The Butler

By Suzanne A. Marshall from the October 2013 Edition

Lee Daniels’

“As Cecil Gaines serves eight presidents during his tenure as a butler at the White House, the civil rights movement, Vietnam, and other major events affect this man’s life, family and American society.”

I really loved this picture. I loved the way it looked as if it had been shot on good old 35mm film. It gave a subtle softness and reality to the story. The acting was stellar with Forest Whitaker giving a wonderful performance and Oprah Winfrey proving once again that she really is a good actress. There is a long list of cameo performances from the likes of Vanessa Redgrave, Robin Williams, Jane Fonda and on and on.

My research on this movie indicates some controversy surrounding the storyline, its’ reality and its’ accuracy. So some have taken offence to the political portrayal of a couple of the presidents and naturally since the civil rights movement plays out at the heart of the story, it’s obviously still a very sensitive issue, even now.

- GIVEN MATERIAL -
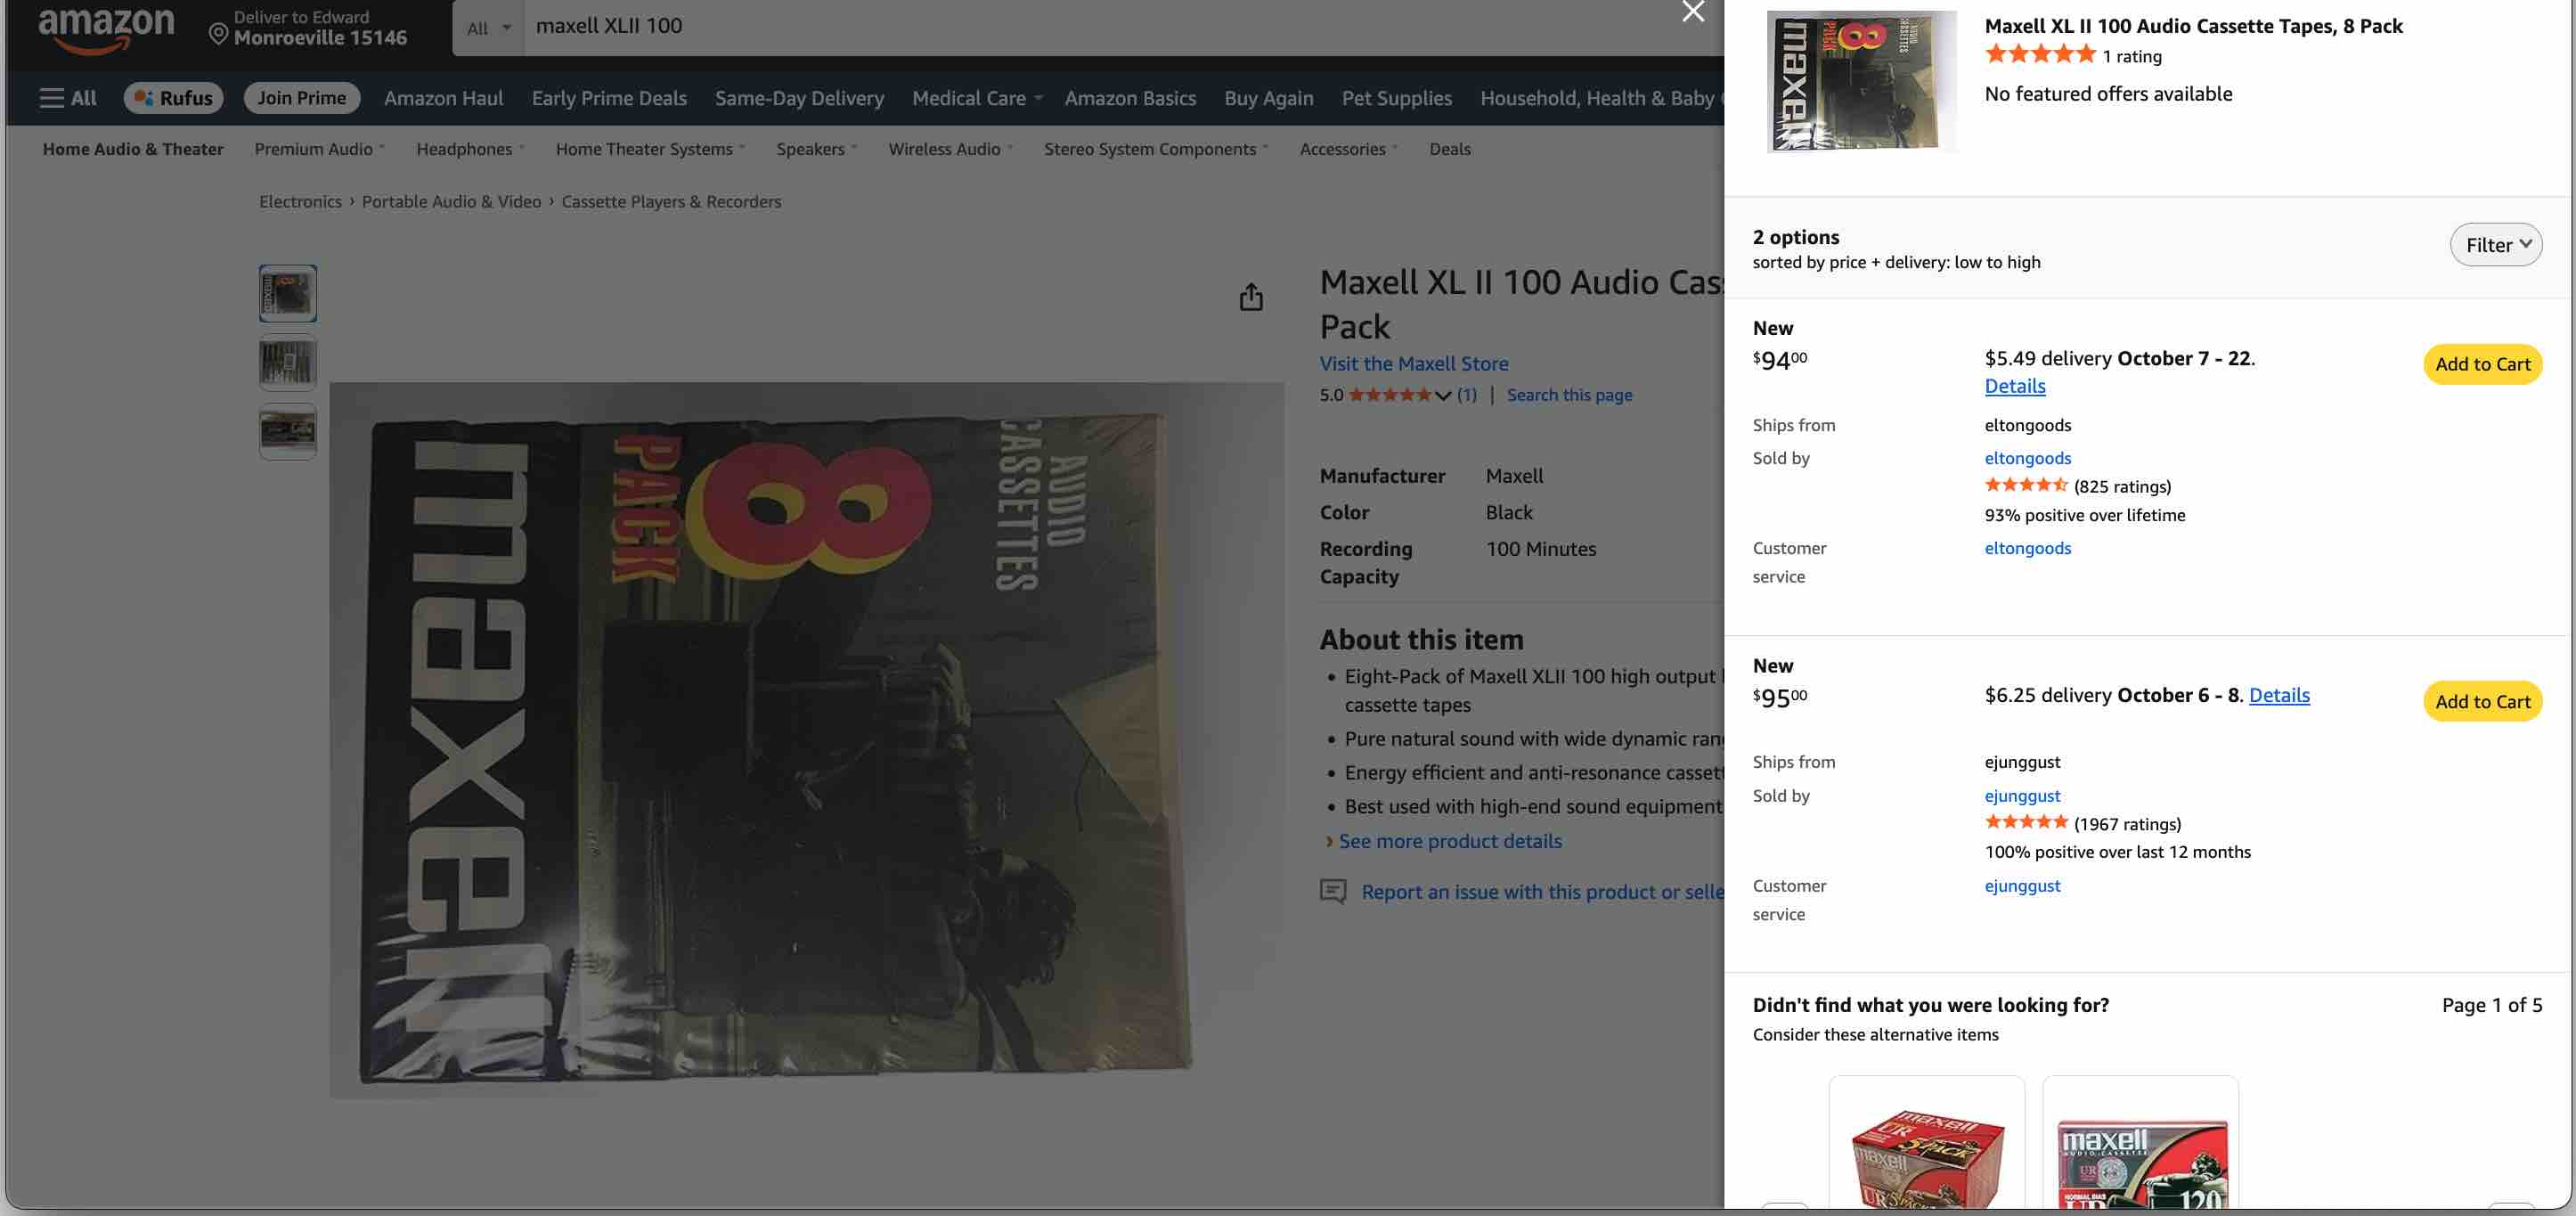Visit the Maxell Store link

pyautogui.click(x=1413, y=363)
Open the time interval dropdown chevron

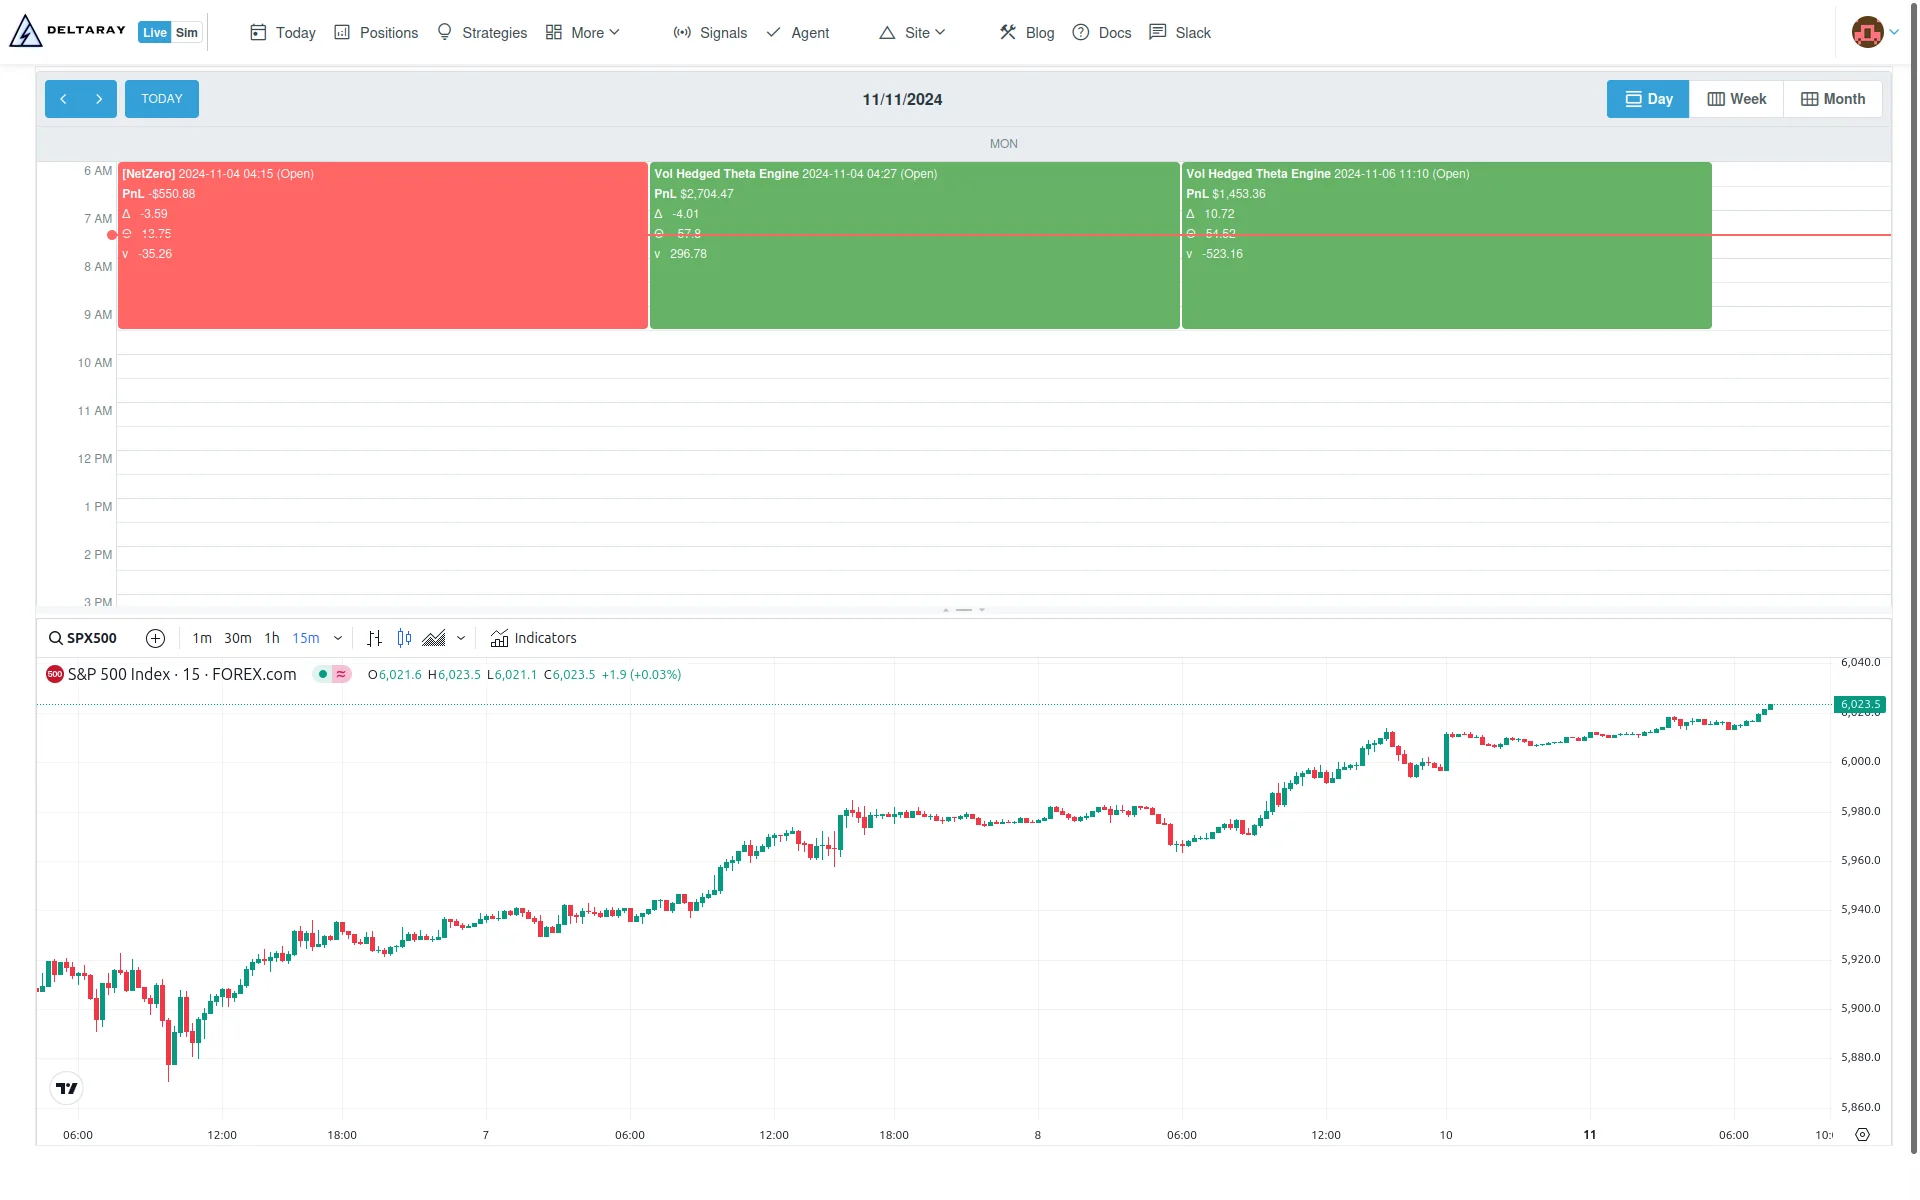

- DO THIS -
Reproduce word for word the part of the movie review that opens with the words "I really loved" and closes with "and on and on.".

- ANSWER FOR THIS EXERCISE -
I really loved this picture. I loved the way it looked as if it had been shot on good old 35mm film. It gave a subtle softness and reality to the story. The acting was stellar with Forest Whitaker giving a wonderful performance and Oprah Winfrey proving once again that she really is a good actress. There is a long list of cameo performances from the likes of Vanessa Redgrave, Robin Williams, Jane Fonda and on and on.